Actually, California already is too dependent on the personal income tax, period.
Currently, the tax provides roughly two-thirds of the state’s revenue. Three decades ago, it amounted to only around one-third.
Here’s the volatility problem: The top 1% earn 21% of the state’s personal income but pay 41% of the tax, according to the latest figures, from 2010. So when there are ups and downs in the economy—and fluctuations in the earnings of the rich — they are exaggerated into peaks and valleys in Sacramento, resulting in an unreliable revenue stream.
“Prop. 30 has no tax reform and makes it worse,” complains Gerald Parsky, an investor, former University of California regent and chairman of two tax reform commissions whose recommendations were ignored in Sacramento.
“People say, ‘Prop. 30 is not reform, but look at what happens if it fails.’ My answer is that maybe Sacramento then will have to adopt real reform quickly. More revenue is needed, but only if there’s real reform.”
Reform, Parsky and many contend, includes extending the sales tax to services.
Here’s another reason Prop. 30 is bad policy: It especially socks small businesses, which tend to pay the personal income tax rather than the corporate tax.
“Our members are at wits’ end,” says John Kabateck, who heads the California office of the National Federation of Independent Businesses. “They’re mom and pops and don’t have much of anything left in the till” after the recession. “Many have reached the edge and feel that Prop. 30 is going to push them over.”
But what makes Prop. 30 politically plausible is that the vast majority of voters would not pay the higher income tax rates. They can say, “The governor won’t be taxing me, he’ll be taxing that rich guy behind the tree,” to paraphrase the late Louisiana Sen. Russell B. Long.
They’ll only be paying a token quarter-cent sales tax increase that Brown tossed in as a small gesture toward fairness.
Polls reflect the political wisdom of this strategy. In a state that historically has rejected statewide tax hikes, Prop. 30 is being supported by a slight majority in what’s looking like a tossup contest.
Meantime, a rival tax measure by wealthy civil-rights attorney Molly Munger is trailing badly in the polls—for the simple reason that it would boost income taxes for everyone except the very poorest. That’s better public policy, but losing politics.
Munger’s Prop. 38 would raise roughly $10 billion annually, most of it flowing directly to schools and avoiding the state Capitol.
Brown’s proposal would generate $6 billion a year and would be used for budget-balancing as well as schools.
If both pass — not a likelihood — the measure drawing the most votes would prevail.

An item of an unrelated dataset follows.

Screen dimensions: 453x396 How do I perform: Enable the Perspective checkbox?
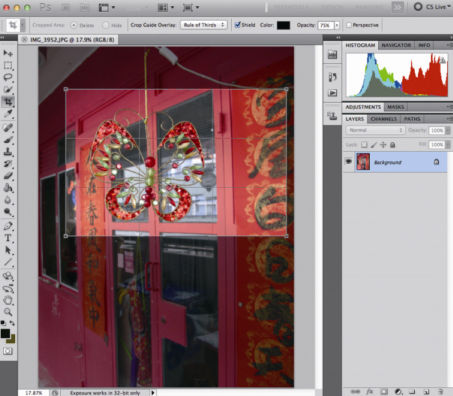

The compelling reason to support Brown’s proposal is a negative: If it fails, $6 billion in state spending cuts automatically will be triggered. The governor and the Legislature agreed on the trigger cuts when they enacted this year’s budget.

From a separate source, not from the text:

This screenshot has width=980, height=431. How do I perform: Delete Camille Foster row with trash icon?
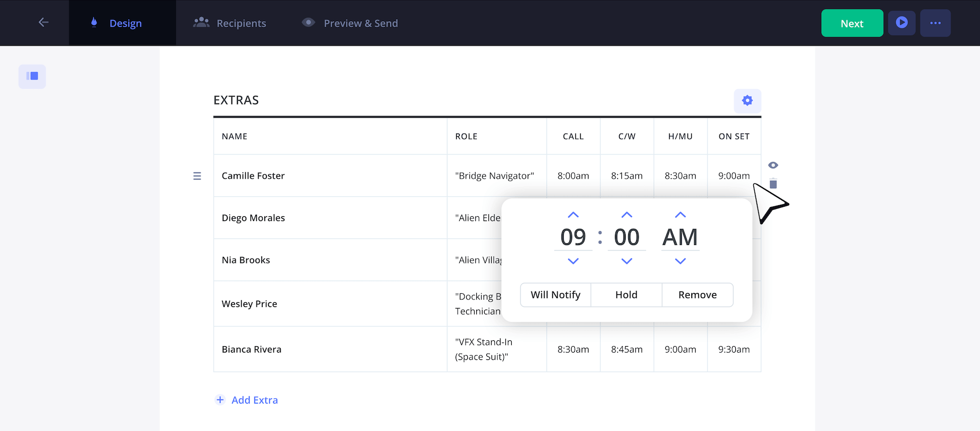click(x=773, y=184)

Not just any spending cuts, but $5.4 billion for K-12 schools and community colleges, plus $250 million each for the two university systems.

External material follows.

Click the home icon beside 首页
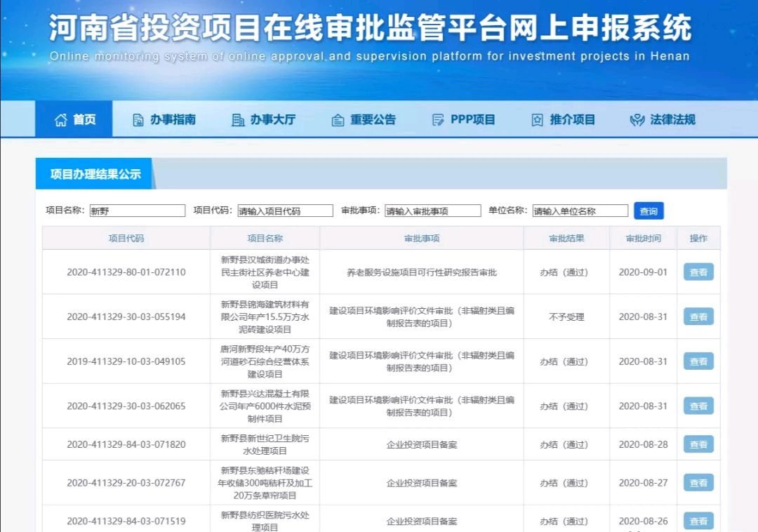Viewport: 758px width, 532px height. [x=60, y=119]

That K-12 whacking is the equivalent of chopping three weeks off the school year. At the universities, student tuitions would soar again.
Munger’s measure couldn’t prevent the trigger cuts even if it did prevail. Its tax hikes wouldn’t take effect in time.
In the abstract, Prop. 30 is bad policy. But in the practicality of the moment, it’s needed to protect California’s desperate schools.
There are plenty of reasons to vote against Prop. 30: The bullet train extravagance, hidden parks money, Sacramento can’t be trusted, the governor should have exercised more leadership and handled the problem himself in the Legislature.
Brown doesn’t deserve to win Prop. 30. But the students do.